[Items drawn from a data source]
◇ ◇ ◇ ◇ ◇

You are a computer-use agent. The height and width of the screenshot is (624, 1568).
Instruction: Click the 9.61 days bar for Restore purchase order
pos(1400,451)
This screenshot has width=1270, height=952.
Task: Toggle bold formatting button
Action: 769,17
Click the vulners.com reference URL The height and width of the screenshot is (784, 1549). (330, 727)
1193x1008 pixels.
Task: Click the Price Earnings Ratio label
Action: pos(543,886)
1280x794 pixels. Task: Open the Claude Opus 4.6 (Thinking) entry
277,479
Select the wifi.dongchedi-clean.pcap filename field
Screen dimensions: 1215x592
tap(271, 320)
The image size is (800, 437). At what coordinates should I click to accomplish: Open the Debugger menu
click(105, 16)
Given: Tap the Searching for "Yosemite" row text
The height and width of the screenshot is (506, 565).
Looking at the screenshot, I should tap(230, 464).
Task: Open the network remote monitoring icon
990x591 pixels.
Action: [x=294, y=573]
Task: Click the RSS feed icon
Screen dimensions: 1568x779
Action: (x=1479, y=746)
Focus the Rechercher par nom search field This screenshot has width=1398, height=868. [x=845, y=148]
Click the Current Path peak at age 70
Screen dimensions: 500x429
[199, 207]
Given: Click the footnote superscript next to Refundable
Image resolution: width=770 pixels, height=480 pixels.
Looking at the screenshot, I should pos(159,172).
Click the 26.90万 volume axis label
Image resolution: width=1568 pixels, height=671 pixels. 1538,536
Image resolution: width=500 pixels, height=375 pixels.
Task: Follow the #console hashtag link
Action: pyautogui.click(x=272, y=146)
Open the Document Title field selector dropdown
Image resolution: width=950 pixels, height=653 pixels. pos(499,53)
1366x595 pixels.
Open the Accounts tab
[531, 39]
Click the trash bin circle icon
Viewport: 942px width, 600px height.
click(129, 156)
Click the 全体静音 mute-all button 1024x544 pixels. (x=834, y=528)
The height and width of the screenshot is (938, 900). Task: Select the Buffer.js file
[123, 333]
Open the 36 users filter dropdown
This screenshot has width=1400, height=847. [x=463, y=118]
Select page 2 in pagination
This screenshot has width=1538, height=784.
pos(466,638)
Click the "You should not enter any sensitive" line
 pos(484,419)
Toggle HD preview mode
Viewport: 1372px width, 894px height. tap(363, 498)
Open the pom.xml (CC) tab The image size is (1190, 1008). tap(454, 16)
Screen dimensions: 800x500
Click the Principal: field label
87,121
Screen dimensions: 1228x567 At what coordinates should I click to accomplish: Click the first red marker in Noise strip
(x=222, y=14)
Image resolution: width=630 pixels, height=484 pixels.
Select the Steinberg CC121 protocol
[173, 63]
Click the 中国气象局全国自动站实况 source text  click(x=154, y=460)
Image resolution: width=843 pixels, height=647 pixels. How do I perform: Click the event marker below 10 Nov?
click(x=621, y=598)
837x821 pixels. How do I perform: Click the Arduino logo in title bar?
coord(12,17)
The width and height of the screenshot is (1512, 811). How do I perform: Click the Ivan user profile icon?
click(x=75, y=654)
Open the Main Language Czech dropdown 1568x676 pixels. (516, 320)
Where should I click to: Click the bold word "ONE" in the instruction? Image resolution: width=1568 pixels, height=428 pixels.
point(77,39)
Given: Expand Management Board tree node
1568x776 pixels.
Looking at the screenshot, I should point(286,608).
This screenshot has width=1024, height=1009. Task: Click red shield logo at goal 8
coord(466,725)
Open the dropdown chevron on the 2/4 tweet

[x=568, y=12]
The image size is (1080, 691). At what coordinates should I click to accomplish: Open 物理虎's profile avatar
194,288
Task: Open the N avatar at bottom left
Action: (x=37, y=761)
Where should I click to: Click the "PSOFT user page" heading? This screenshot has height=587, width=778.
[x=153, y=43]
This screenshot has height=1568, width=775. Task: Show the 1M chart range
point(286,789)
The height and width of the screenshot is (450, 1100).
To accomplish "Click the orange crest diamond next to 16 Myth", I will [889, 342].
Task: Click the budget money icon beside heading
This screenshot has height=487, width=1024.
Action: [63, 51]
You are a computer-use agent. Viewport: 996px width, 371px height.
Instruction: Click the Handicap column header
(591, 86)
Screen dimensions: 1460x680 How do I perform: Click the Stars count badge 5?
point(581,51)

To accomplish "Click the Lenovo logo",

◇ ◇ ◇ ◇ ◇

- The task
Copy out, word for word, the part of the material that opens with its first line and closes with the line containing "Action: 769,17", both ends included.

- Response to this exercise
You are a computer-use agent. The height and width of the screenshot is (624, 1568).
Instruction: Click the 9.61 days bar for Restore purchase order
pos(1400,451)
This screenshot has width=1270, height=952.
Task: Toggle bold formatting button
Action: 769,17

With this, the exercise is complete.